In the course of writing this post, I saw a TikTok post shared by
. Where a young lady discovers that she and her boyfriend are being shown completely different and opposing comments under an IG post. I understood the algorithm is managing the posts that I see, I did not understand that it was also managing the comments that I see - that is an extraordinary tool for reinforcing our personal bubble view of the world and othering everybody else. So, for now, I’ve decided to give IG a miss with L’il Bean and will start to share on the Weare8app instead - social media for good, without an algorithm.You can come and say hi to me and Li’l Bean over there at Sparkinthedark. I’ll be honest: I’ve been playing over there a little while and don’t find it super intuitive. It seems trickier to find good people to follow, but if I want things to be different, then I need to try something different!
The biggest question still remains, if outrage is no longer an effective tool for social change - then what is?
Perhaps it is love?
Our love for this extraordinary world, for the weirdness of the barnacles, for the beauty of a sunset, for the laughter with a friend and the hug of a child. Imagine, if we were driven by love, not outrage. That would change everything. From now on, when I feel outrage I will try to find a way to respond from love.
Glimmers and sparks*
My glimmers for today are:
A delicious rhubarb cake my son cooked for dessert.
My daughters cooking dinner for us when I had a late meeting.
This gorgeous post from
on Imaginationscapes.
Li’l bean is your reminder to pause and ask: What are your glimmers for today?
From your friend and your small, steadfast companion,
*Drawing Li’l Bean helped me navigate out of a period of depression in 2023. A good friend 13, 595km away, helped, too, through a ritual of swapping daily glimmers via text.
A glimmer is a tiny spark of hope, enthusiasm or joy that lifts your heart. By helping me find three glimmers each day, she gently helped me see the joy and beauty already around me.
I’d like to share this practice with you and invite you to reflect on your glimmers for the day when you read this. Think of Li’l Bean as a reminder to notice the glimmers and sparks in your life. We’d love it if you would like to share your glimmers in the comments or by hitting reply (if you don’t like sharing publicly).
Oh, I really appreciate this one. I would have to say love, too, although even though I believe in the power of love, and it’s a theme that keeps coming back to me again again lately on Substack, the logical academic part of my brain wants to know how sitting at home reading a good book is going to change the world! 🤪 And yet I also believe that the inner work does have an outer resonance! No easy answers here, but you’ve asked a lot of good questions. Appreciate all the resources you listed too, will go check them out!

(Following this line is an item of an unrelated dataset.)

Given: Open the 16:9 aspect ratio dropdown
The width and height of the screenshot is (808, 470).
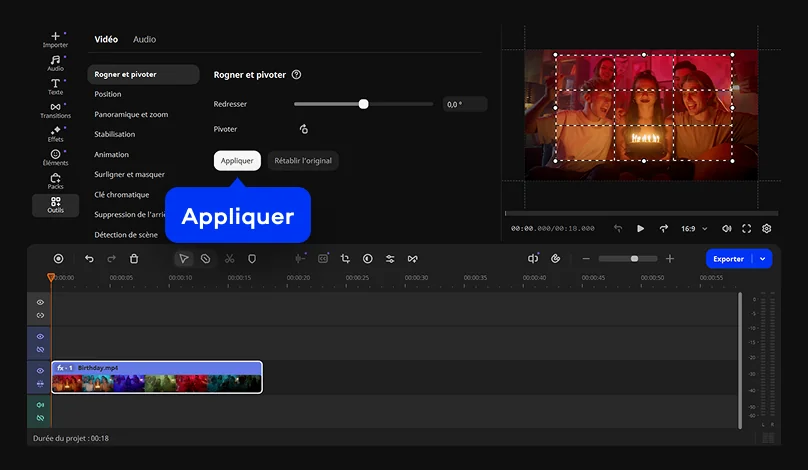Looking at the screenshot, I should tap(694, 228).
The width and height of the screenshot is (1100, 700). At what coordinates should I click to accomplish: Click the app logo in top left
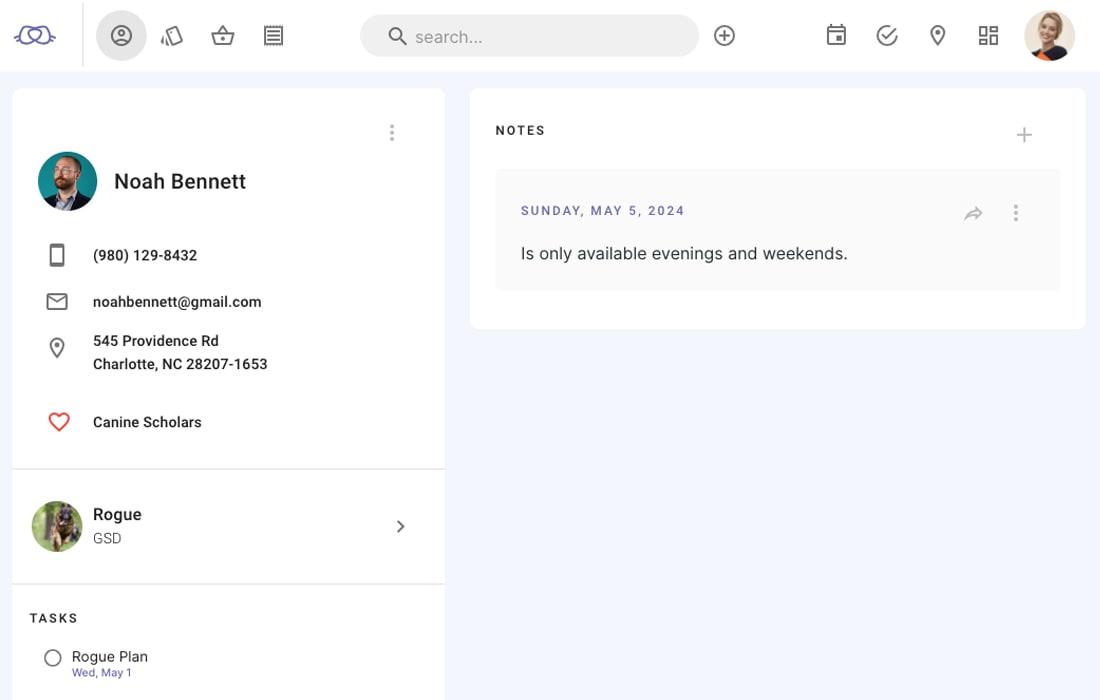pyautogui.click(x=34, y=35)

I completely agree! I just got back from a conference that left me feeling hopeful and motivated. It was because the speakers discussed nuanced issues where they recognized what has gotten better, what has gotten worse, and what are solutions we know work. It was inspiring. They even talked about how righteous anger has led to policy/programs that make things worse. There was only one person who relied on outrage and he was, unsurprisingly, a politician. He even recommended some of the very policies we had just discussed as harmful. Your post and this conference is inspiring me to further avoid outrage in my media and my writing.